The wealthiest U.S. households are strengthening their grip over corporate America.
The richest 1 per cent of Americans now account for more than half the value of equities owned by U.S. households, according to Goldman Sachs.
Since 1990, the wealthiest have bought a net US$1.2-trillion in company stakes, while the rest of the population has sold more than US$1 trillion.
Three decades ago, ownership was also lopsided, but the top percentage point of Americans by wealth only controlled 46 per cent of all U.S. equities held by households. By the end of September 2019, that proportion had hit a record 56 per cent, amounting to US$21.4 trillion, according to the investment bank’s calculations. That includes both public stock and ownership stakes in private companies.
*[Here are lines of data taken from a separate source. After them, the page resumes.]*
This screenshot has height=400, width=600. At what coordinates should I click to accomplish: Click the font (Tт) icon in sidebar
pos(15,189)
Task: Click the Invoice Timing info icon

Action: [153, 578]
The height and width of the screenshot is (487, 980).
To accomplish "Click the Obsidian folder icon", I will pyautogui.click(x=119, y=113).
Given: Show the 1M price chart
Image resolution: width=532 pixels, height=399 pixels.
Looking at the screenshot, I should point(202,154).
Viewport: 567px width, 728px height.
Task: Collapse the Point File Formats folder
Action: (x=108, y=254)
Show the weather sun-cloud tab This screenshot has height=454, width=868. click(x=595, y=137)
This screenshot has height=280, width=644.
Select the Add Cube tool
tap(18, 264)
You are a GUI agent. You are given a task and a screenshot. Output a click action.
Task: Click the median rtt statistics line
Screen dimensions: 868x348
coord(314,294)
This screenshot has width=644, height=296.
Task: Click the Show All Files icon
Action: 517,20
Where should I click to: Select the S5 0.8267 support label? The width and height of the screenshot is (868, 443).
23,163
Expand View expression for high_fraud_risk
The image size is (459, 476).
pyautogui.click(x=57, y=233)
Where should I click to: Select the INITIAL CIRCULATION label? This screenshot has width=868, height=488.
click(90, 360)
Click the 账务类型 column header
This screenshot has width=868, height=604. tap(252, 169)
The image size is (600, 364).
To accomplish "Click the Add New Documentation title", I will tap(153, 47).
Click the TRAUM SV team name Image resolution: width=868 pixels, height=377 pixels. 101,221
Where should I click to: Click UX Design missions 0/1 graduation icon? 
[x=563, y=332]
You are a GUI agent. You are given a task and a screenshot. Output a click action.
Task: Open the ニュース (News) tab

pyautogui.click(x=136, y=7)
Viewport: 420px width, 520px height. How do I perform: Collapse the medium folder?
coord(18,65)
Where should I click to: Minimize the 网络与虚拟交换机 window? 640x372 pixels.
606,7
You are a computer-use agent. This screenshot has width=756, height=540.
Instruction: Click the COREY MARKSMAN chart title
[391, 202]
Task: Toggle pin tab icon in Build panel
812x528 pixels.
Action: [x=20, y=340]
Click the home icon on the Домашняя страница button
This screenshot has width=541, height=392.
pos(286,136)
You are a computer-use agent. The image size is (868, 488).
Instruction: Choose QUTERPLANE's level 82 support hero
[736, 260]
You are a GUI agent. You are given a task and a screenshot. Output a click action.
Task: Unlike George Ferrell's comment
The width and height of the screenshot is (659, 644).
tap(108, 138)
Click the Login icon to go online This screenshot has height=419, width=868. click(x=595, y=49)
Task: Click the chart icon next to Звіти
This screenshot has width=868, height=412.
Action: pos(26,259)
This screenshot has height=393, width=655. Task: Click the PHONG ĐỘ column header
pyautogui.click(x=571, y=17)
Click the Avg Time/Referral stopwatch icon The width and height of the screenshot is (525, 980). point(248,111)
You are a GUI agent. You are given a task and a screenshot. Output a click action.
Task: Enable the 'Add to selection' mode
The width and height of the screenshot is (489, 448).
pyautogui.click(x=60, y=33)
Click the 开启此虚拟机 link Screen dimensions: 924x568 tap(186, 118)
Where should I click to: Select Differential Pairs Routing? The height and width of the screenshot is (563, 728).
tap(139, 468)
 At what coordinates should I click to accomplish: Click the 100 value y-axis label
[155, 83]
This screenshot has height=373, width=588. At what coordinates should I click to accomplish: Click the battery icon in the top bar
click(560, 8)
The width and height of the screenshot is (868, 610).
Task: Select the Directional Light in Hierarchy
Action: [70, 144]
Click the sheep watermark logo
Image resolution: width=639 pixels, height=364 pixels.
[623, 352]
“The wealthiest households have been by far the biggest driver of positive household equity demand,” Goldman Sachs analysts, led by Arjun Menon, said in the report.
“Accelerating U.S. economic growth and rising stock prices should continue to support equity purchases by the top 1 per cent.”
As of September 2019, the bottom 90 per cent owned US$4.6 trillion of equities, or 12 per cent of the total, the analysts noted.
The widening wealth disparity has been driven by stagnant wages for many Americans, which held them back from partaking in the stock market’s gains of the past decade.
Despite the dotcom collapse and the global financial crisis, the broad U.S. stock market has climbed more than tenfold since 1990 — gains that have mostly accrued to the richest part of the population.